Tomas Telis, Miami Marlins

Level

CS Chances

CSAA

CS Runs

AA

9,082

-0.0126

-19.0

AAA

6,059

-0.0151

-14.4

MLB

1,460

-0.0502

-10.5

There are 5,345 player seasons with at least one framing opportunity in our database, and Tomas Telis' first two years in the majors rank 5,343 and 5,344, respectively. In other words, Telis has been worse than Doumit as a framer in all but one of Doumit's seasons—Doumit's 2008 campaign, where he notched a –0.0584 CSAA, ranks last. Stretch Telis' major-league framing performance out to 7,000 CS Chances—a typical season for a catcher—and he'd be worth –50 runs.

What's more about Telis is that his minor-league numbers have also been dreadful. While a good chunk of the catchers listed in this article posted respectable (or even good) minor-league framing statistics only to fall short in limited big-league exposure, Telis has been bad right out of the chute. Further, questions surrounding Telis' glove have always followed him in the scouting community. As the 2012 Baseball America Handbook noted: "He still has a lot of work to do behind the plate, as he struggles receiving velocity and movement."

Miami provides a fertile environment for bad framing to flourish, too, as they've taken little caution in running a number of poor framers out there in the recent past. Plus, only Realmuto (with framing issues of his own) and Jeff Mathis stand in the way of an everyday job for Telis.

Of course, Doumit need not surrender the throne just yet. Telis has only caught 28 games in the majors, and while framing statistics stabilize quickly, players can indeed improve their framing skill. Really, there's nowhere to go but up. Then there's the question of whether Telis can actually log significant playing time.
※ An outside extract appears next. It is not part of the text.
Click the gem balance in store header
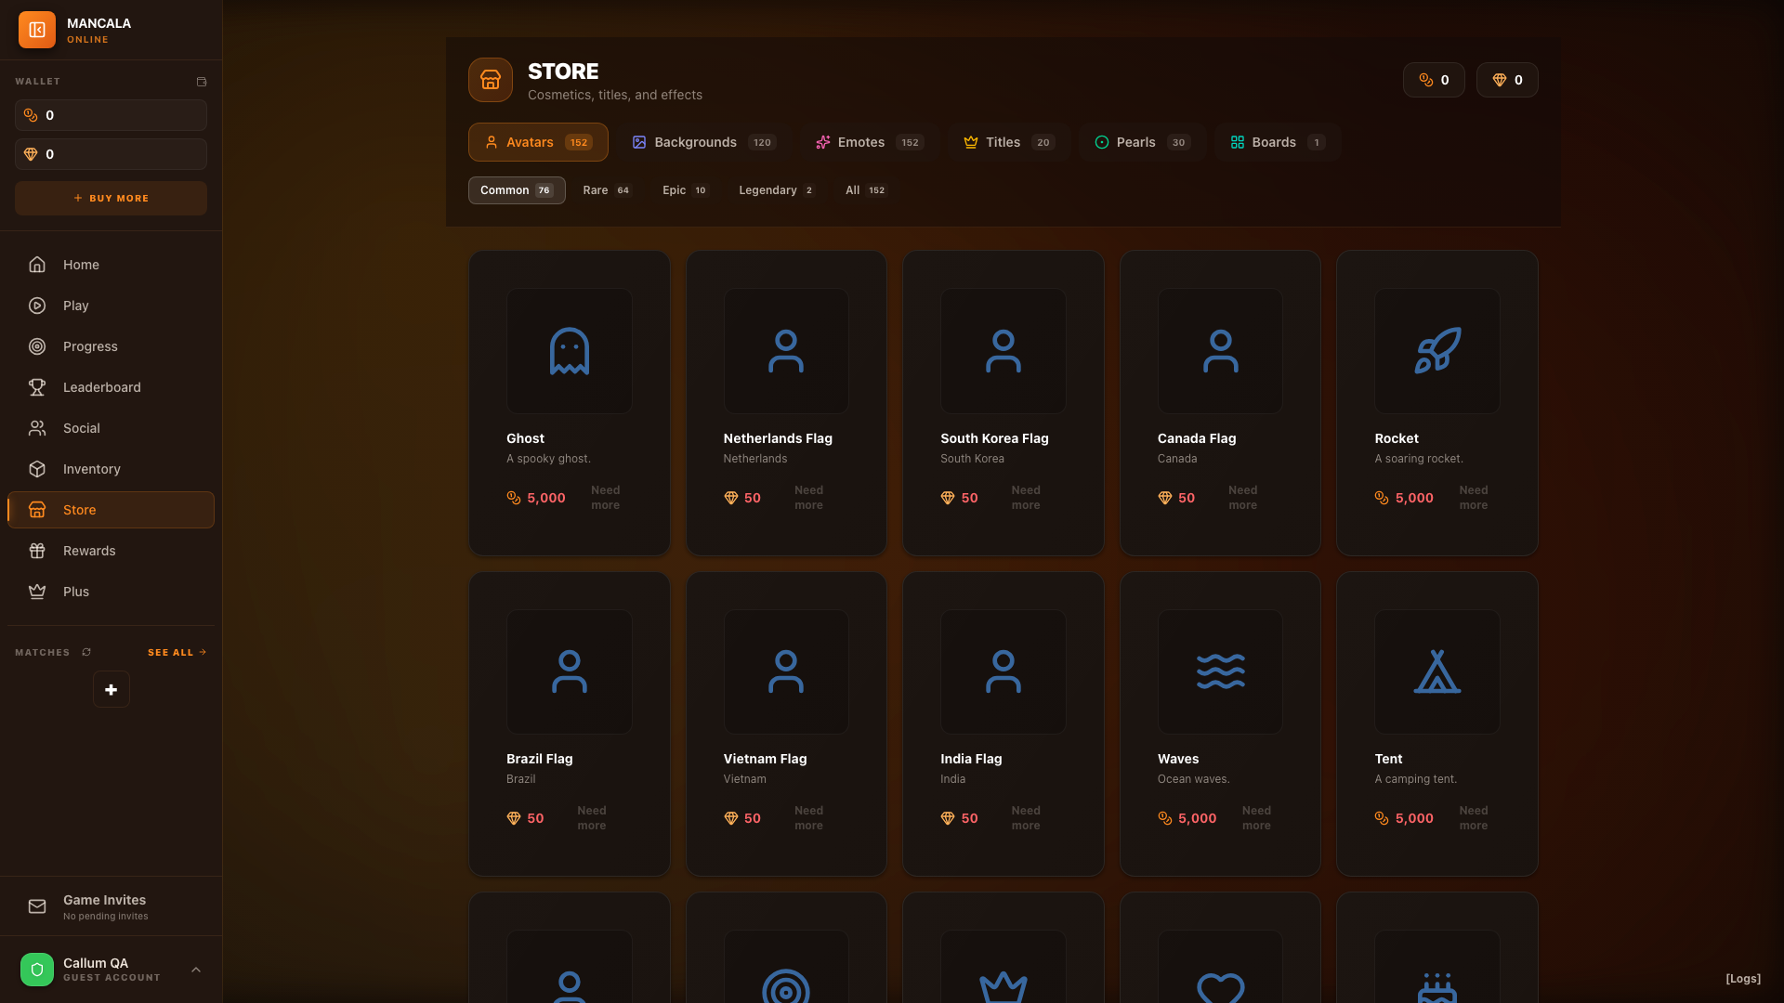 tap(1506, 80)
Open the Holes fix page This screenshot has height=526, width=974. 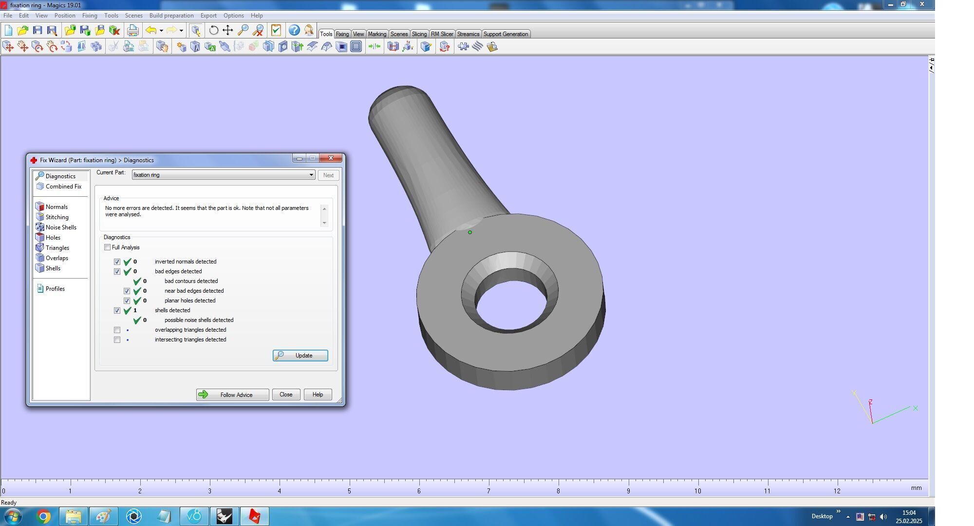[53, 238]
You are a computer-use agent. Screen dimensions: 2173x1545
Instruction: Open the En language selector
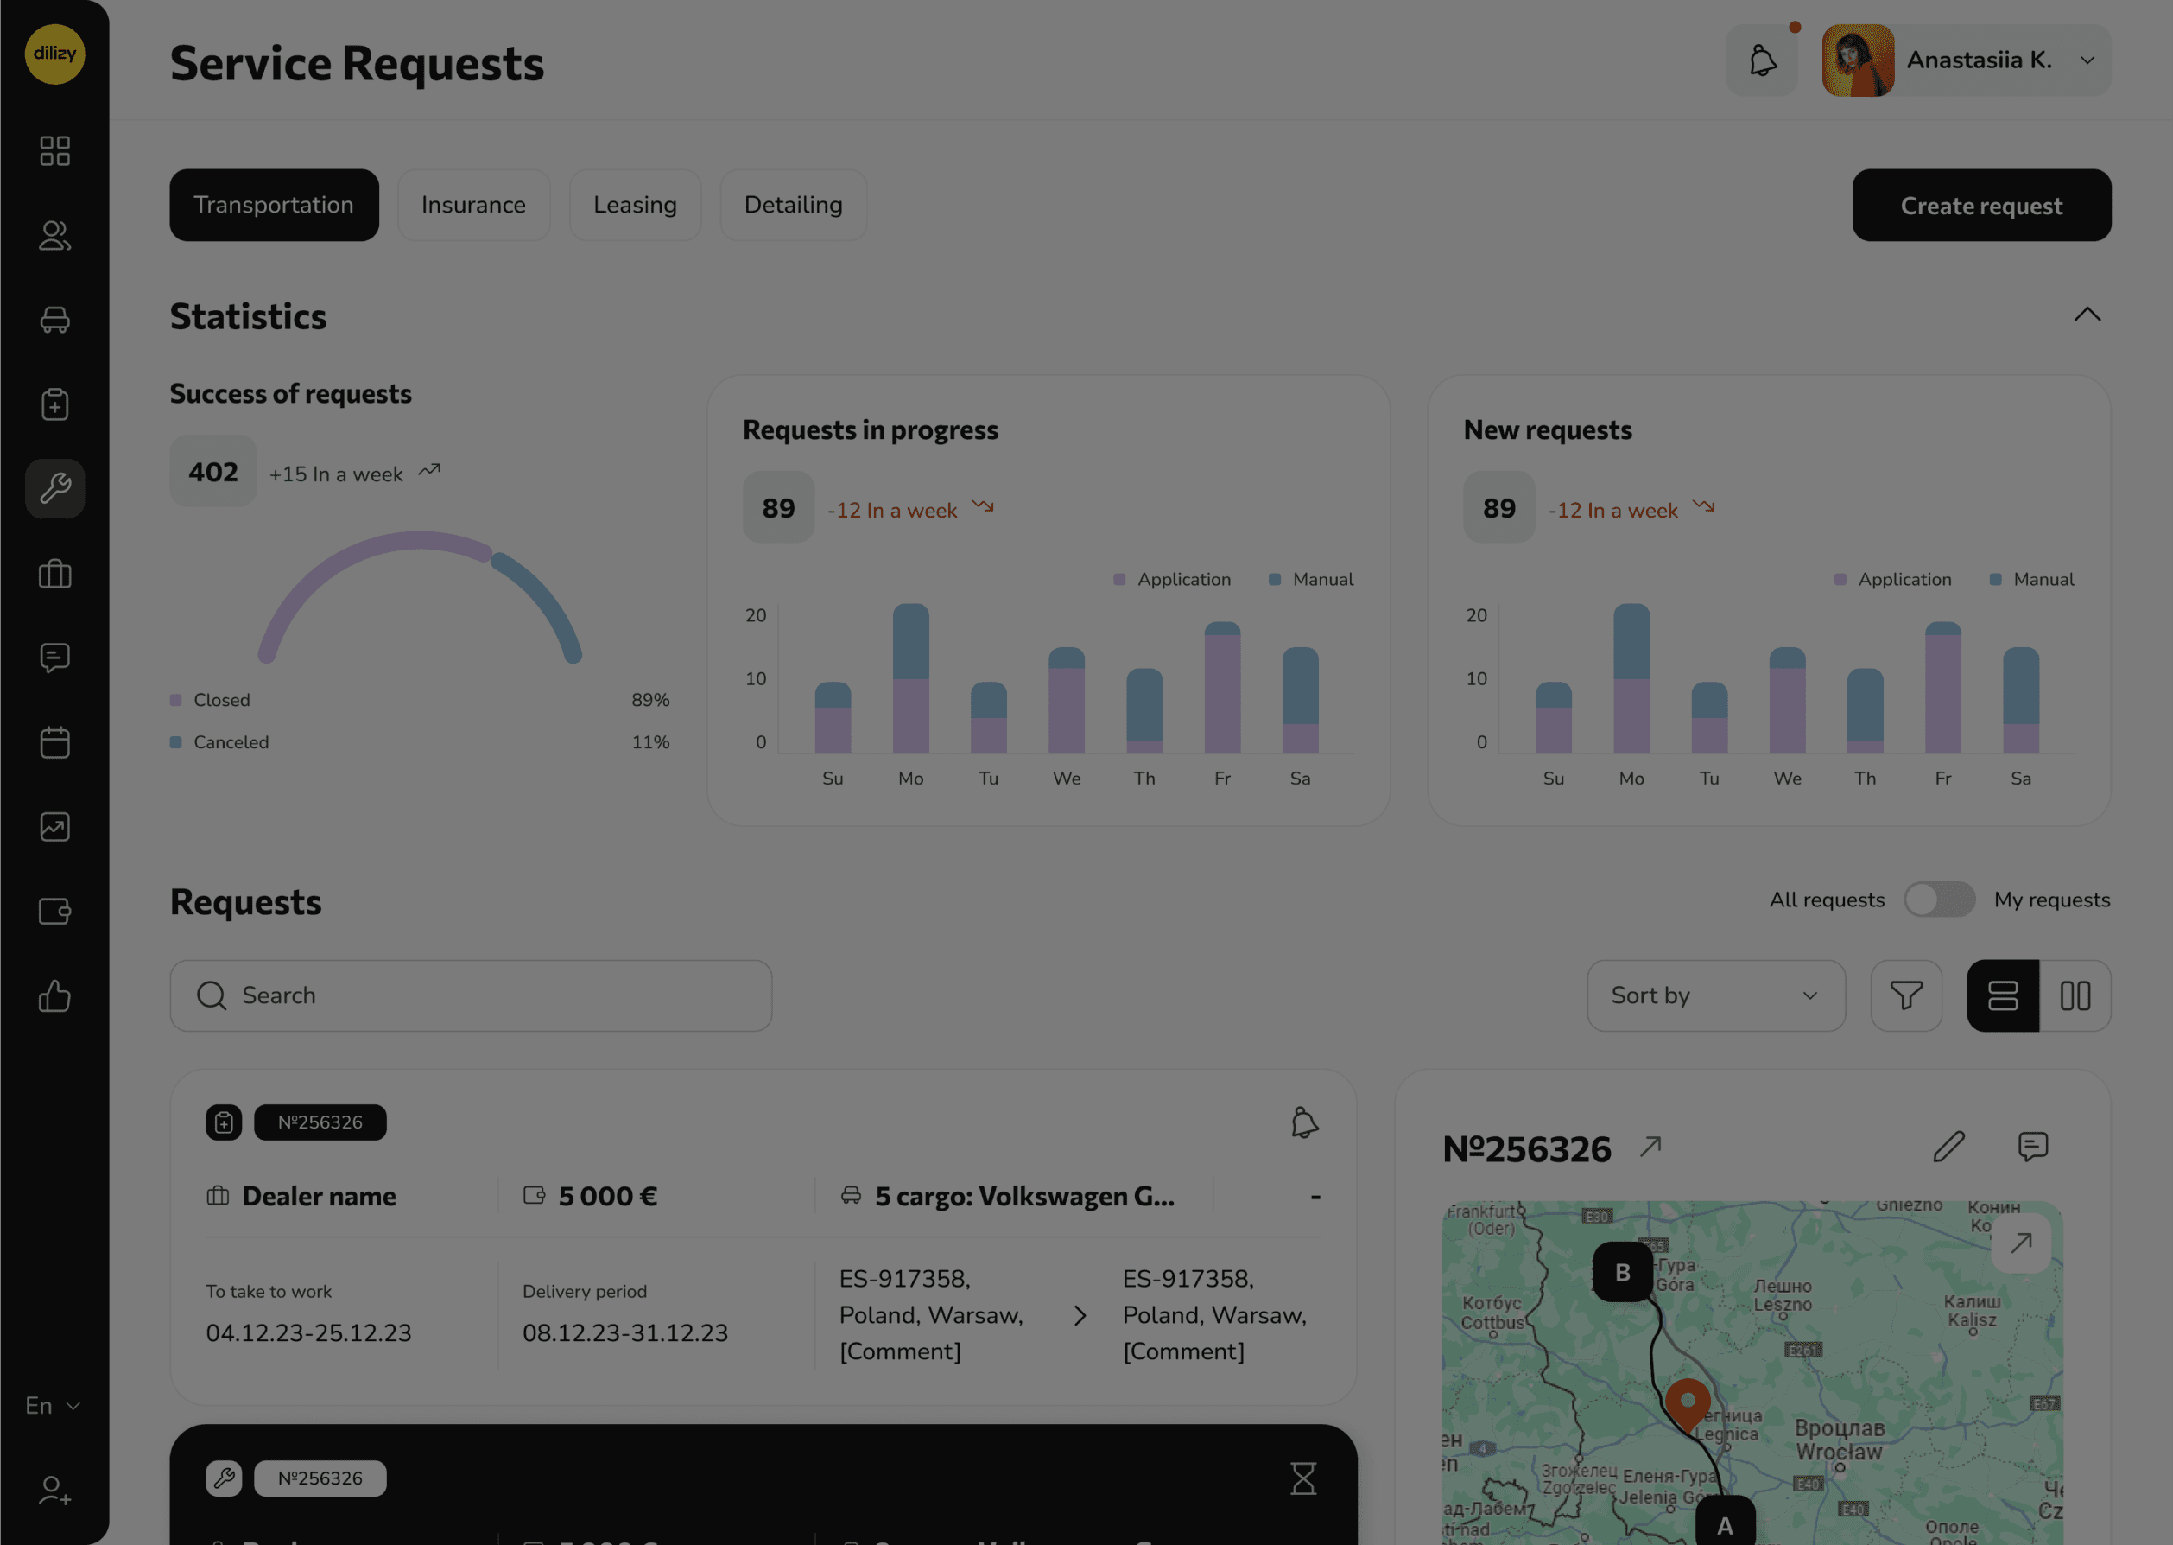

Unless the bat comes around—and Telis has posted solid if unexciting numbers in the minors—there's a chance even the Marlins avoid playing him often, especially with a more polished Realmuto on the roster.

Ryan Doumit's career took place in a world unlike this one, where advanced pitch framing stats existed only on the fringes. Now framing is as commonplace as "pop time" in the parlance of catcher defense, and more so than that, we can prove it's far more important. If Doumit version 2.0 is out there, somewhere, it might be Telis—but look quickly because, barring significant improvement, it's unlikely he'll get much time to do damage back there.